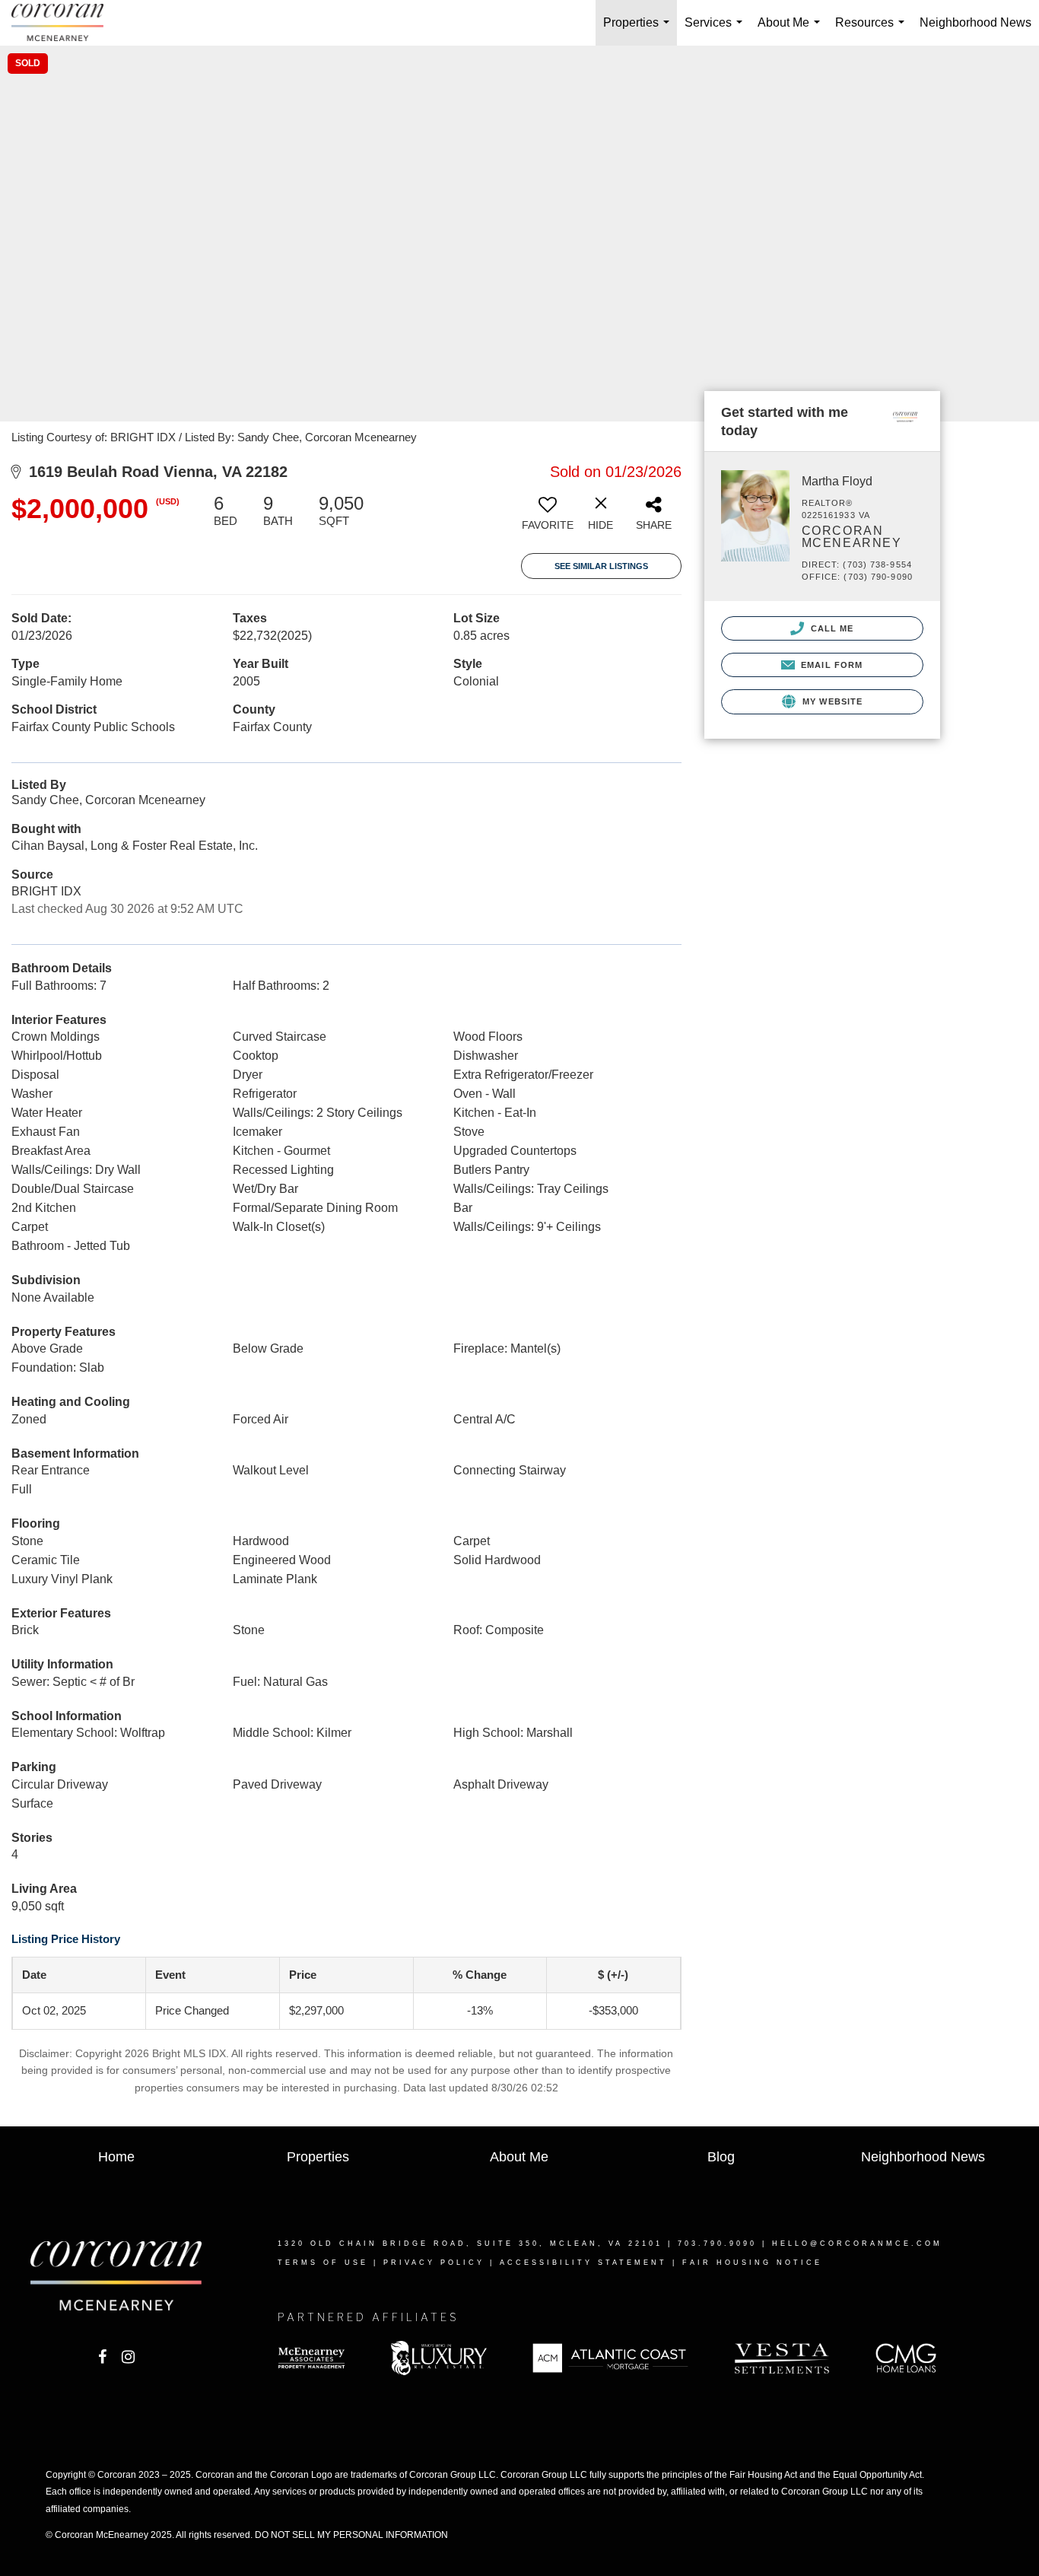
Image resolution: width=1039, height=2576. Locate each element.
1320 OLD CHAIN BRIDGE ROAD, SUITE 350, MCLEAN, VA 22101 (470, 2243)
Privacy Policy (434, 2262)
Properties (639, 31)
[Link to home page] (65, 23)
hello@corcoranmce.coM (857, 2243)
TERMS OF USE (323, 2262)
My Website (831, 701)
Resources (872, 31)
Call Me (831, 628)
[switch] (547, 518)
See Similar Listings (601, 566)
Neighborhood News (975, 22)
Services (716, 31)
-*-*-
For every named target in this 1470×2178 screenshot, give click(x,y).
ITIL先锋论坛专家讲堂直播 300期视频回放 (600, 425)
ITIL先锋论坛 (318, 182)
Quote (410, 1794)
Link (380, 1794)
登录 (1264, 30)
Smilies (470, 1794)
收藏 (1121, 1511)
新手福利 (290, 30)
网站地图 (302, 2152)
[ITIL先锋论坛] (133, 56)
-*-*-
■ ASSIGNMENT ■
Reproduce the entries above exactly, but only the lines between the line holding "See Similar Listings (601, 566)" and the line holding "Services (716, 31)", inclusive.

■ RESPONSE TO THIS TASK ■
See Similar Listings (601, 566)
Neighborhood News (975, 22)
Services (716, 31)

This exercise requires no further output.